Thursday, October 19, 2006

Your hangy ball...

...has a purpose! You've seen it. It dangles in the back of your throat like a piece of jewlery. I've always wondered, but I've never really known what its good for.

Somewhere along the way, I learned that the hangy ball (uvula) serves as a barrier against bacteria and other sources of infection along with the tonsals. This turns out to only be partially true. Interestingly, the tonsals and uvula aren't very good at this job and get infected themselves regularly. Their removal is one of the most common surgeries in all of medicine.

The uvula actually serves its most important purpose in newborns! It turns out that in newborns, the back of the throat is still developing, and these newborns haven't quite mastered the skill of breathing and eating separately and getting everything down the correct holes in the back of the throat. In these newborns, the uvula is positioned so that as they nurse they can drink milk and breath at the same time!
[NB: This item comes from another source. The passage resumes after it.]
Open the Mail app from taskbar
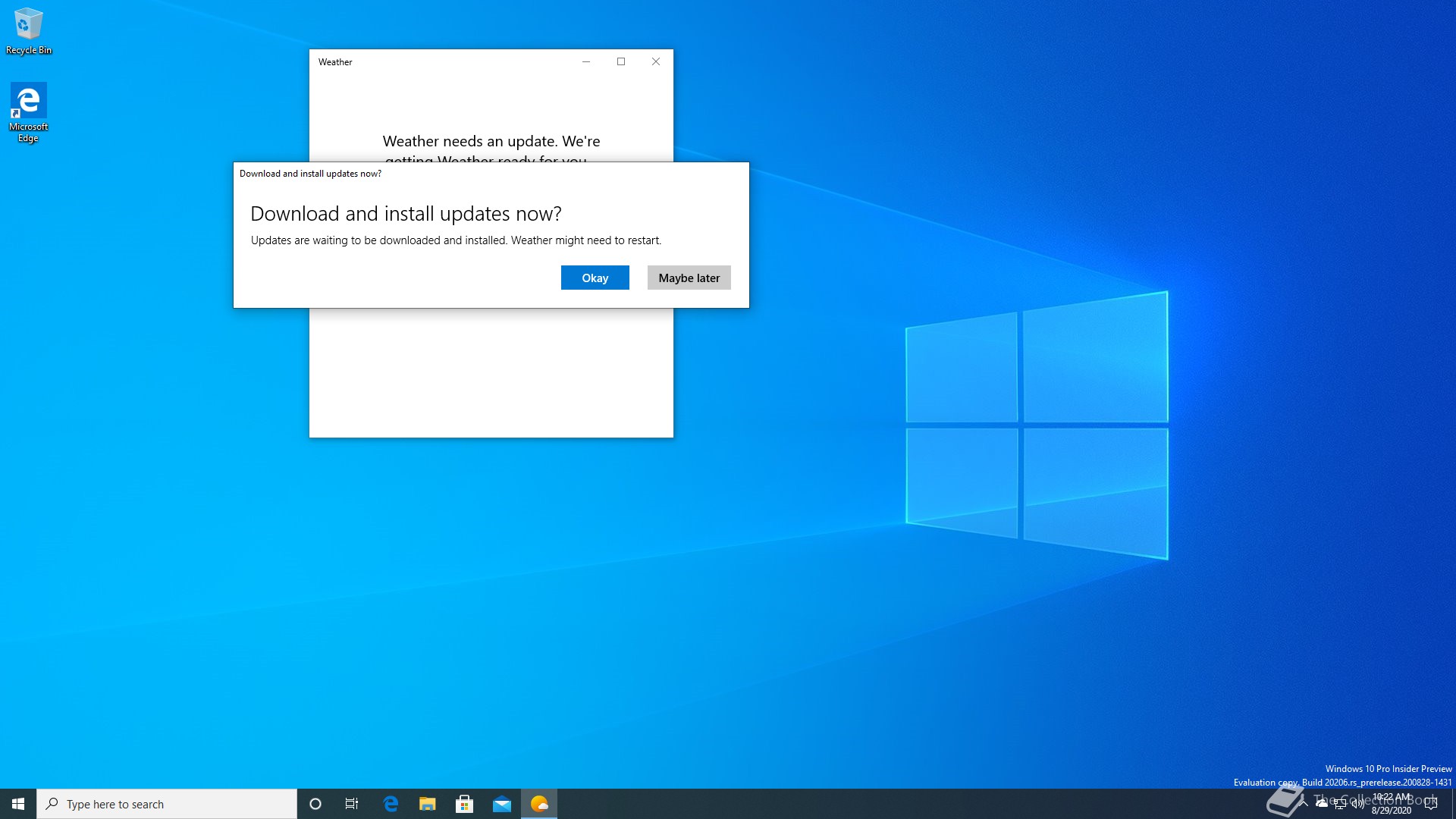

As we grow, the back of the throat becomes elongated, so that the uvula no longer can hang in such a position, and thus we have to choose between swallowing and breathing, and can no longer do them simultaneously.

1 comment:

  1. Anonymous3:23 PM

    The uvula plays an important role in the articulation of the sound of the human voice to form the sounds of speech.[1] It functions in tandem with the back of the throat, the palate, and air coming up from the lungs to create a number of guttural and other sounds. Consonants pronounced with the uvula are not found in English; however, languages such as Arabic, French, German, Hebrew, Ubykh, and Hmong use uvular consonants to varying degrees. Certain African languages use the uvula to produce click consonants as well. In English (as well as many other languages), it closes to prevent air escaping through the nose when making some sounds.